Le lancement du boulevard Docteur Étienne Tshisekedi wa Mulumba marque un nouveau signal de la politique d’infrastructures du président Félix-Antoine Tshisekedi. À Kinshasa, où les embouteillages sont devenus un enjeu politique autant que social, le chef de l’État veut faire des grands travaux un levier visible de transformation de la capitale.
Félix-Antoine Tshisekedi veut-il faire des infrastructures l’une des signatures de son action à la tête de la République ?
Le lancement, ce mardi 11 août 2026, des travaux du nouveau boulevard Docteur Étienne Tshisekedi wa Mulumba apporte un nouvel élément de réponse.
Long de 2 020 mètres, ce futur axe doit prolonger le boulevard Triomphal jusqu’à la place Bakayawu, dans la commune de Bandalungwa, en traversant le camp Lieutenant-Colonel Kokolo. Sur le papier, le projet apparaît comme une réponse directe à l’un des problèmes les plus visibles de la gouvernance urbaine à Kinshasa : la mobilité.
Dans une capitale confrontée quotidiennement aux embouteillages, la construction d’un nouvel axe routier prend forcément une dimension politique. Elle touche directement la vie des citoyens, le transport des personnes et des marchandises, l’activité économique et, plus largement, l’image que les autorités veulent donner de leur capacité à transformer la ville.
Un chantier à forte portée politique
Le choix de donner à cette nouvelle infrastructure le nom du Dr Étienne Tshisekedi wa Mulumba ajoute une dimension symbolique au projet.

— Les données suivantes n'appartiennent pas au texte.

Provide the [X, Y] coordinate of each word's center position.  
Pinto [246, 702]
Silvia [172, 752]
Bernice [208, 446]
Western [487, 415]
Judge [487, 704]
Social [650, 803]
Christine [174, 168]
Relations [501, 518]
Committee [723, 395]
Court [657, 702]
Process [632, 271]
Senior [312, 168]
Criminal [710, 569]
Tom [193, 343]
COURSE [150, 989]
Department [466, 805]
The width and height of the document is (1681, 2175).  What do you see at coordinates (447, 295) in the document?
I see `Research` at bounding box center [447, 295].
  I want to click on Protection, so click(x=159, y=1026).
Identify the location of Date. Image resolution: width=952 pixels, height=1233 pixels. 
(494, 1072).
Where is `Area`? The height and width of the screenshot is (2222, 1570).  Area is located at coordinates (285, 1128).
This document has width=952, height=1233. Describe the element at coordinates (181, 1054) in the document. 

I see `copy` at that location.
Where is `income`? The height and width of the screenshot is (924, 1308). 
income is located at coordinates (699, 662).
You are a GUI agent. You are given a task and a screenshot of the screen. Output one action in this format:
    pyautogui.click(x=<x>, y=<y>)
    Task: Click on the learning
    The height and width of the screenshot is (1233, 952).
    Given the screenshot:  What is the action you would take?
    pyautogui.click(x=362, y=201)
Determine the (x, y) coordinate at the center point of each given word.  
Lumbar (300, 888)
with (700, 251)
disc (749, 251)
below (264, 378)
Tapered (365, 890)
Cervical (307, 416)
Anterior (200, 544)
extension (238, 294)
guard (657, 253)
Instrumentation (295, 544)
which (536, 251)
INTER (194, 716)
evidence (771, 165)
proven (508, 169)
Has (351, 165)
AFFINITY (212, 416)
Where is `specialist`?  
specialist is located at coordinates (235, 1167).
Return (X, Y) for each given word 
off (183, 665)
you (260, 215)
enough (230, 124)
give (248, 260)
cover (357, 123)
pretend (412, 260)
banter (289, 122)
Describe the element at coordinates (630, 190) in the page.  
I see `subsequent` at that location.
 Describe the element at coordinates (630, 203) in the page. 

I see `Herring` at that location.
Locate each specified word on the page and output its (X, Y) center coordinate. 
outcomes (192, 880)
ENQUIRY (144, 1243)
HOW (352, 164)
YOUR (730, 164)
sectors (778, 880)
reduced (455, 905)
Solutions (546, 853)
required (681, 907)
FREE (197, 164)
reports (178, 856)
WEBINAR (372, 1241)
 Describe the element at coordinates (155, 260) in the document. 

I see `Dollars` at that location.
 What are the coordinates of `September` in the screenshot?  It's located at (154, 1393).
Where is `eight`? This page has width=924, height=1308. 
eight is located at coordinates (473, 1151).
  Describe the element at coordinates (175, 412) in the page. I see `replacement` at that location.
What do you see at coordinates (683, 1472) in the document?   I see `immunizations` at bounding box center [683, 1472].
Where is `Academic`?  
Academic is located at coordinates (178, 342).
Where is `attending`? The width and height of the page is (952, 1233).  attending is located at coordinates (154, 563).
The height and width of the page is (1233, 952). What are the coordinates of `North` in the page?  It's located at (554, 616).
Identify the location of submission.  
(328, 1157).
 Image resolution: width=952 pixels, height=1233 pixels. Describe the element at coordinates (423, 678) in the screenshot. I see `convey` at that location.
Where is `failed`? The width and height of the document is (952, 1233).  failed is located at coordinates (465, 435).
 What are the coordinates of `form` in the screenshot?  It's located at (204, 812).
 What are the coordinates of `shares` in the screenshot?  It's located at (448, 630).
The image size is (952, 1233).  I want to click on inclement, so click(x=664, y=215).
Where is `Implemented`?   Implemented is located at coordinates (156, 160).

Figure historique de l’opposition congolaise et père du président Félix Tshisekedi, l’ancien Premier ministre reste associé à une longue lutte politique pour la démocratie en République démocratique du Congo.
Le boulevard qui porte désormais son nom ne sera donc pas seulement une infrastructure de mobilité. Il s’inscrit aussi dans la mémoire politique de la famille Tshisekedi et dans le récit que le pouvoir actuel construit autour de l’héritage de l’ancien opposant historique.
Mais au-delà du symbole, l’exécutif devra surtout être jugé sur l’impact concret de l’ouvrage.


Le gouverneur de Kinshasa, Daniel Bumba, détaille une infrastructure ambitieuse : « Elle comprendra huit voies de circulation, des trottoirs aménagés, un système moderne de drainage des eaux pluviales, un éclairage public performant, une signalisation complète ainsi que des espaces verts ».
Un choix qui traduit une volonté de ne plus concevoir les routes uniquement comme des voies de passage, mais comme des infrastructures urbaines intégrées.
Tshisekedi face au défi des résultats
Pour le pouvoir, l’enjeu est désormais de passer du discours sur la transformation de Kinshasa à des réalisations visibles et durables.
Daniel Bumba présente le projet comme « un investissement dans l’avenir ». Selon le gouverneur, cette route doit « réduire les embouteillages, faciliter le déplacement des personnes et des biens, améliorer l’accès à plusieurs quartiers, favoriser les activités économiques et accompagner l’expansion harmonieuse de notre capitale ».
Ces ambitions placent nécessairement le chantier dans le débat sur le bilan des autorités en matière d’infrastructures.
À Kinshasa, chaque nouvelle route, chaque échangeur ou chaque ouvrage de mobilité est scruté par une population particulièrement sensible à la question des transports et des embouteillages.
Le futur boulevard devra donc produire plus qu’une belle image inaugurale. Il devra démontrer son utilité quotidienne pour les Kinois.
Douze mois pour transformer la promesse en réalité
La réalisation du chantier a été confiée à l’entreprise chinoise CR20. Son directeur général, Guo Zhuwei, s’est engagé à respecter les normes de qualité et de sécurité ainsi que les délais annoncés.
Le calendrier fixé prévoit une ouverture à la circulation dans douze mois.
L’entreprise annonce également l’implication des autorités et des communautés locales, notamment à travers la création d’opportunités d’emploi et de formation professionnelle. Un volet qui donne au projet une dimension économique et sociale au-delà de la seule infrastructure routière.
Le pari présidentiel de Kinshasa
Avec ce chantier, Félix Tshisekedi engage une nouvelle fois son image politique sur la capacité de l’État à produire des infrastructures capables de changer concrètement le quotidien des citoyens.
Le pari est aussi celui de la crédibilité : respecter les délais, garantir la qualité des travaux et surtout obtenir l’effet annoncé sur la circulation.
À douze mois de l’échéance annoncée, le compte à rebours est donc lancé. Le boulevard Docteur Étienne Tshisekedi wa Mulumba devra désormais passer du statut du projet à celui de réalisation concrète.
Pour les observateurs, l’enjeu dépasse ainsi les 2 020 mètres de bitume : il s’agit de montrer que la transformation de Kinshasa peut se mesurer sur le terrain.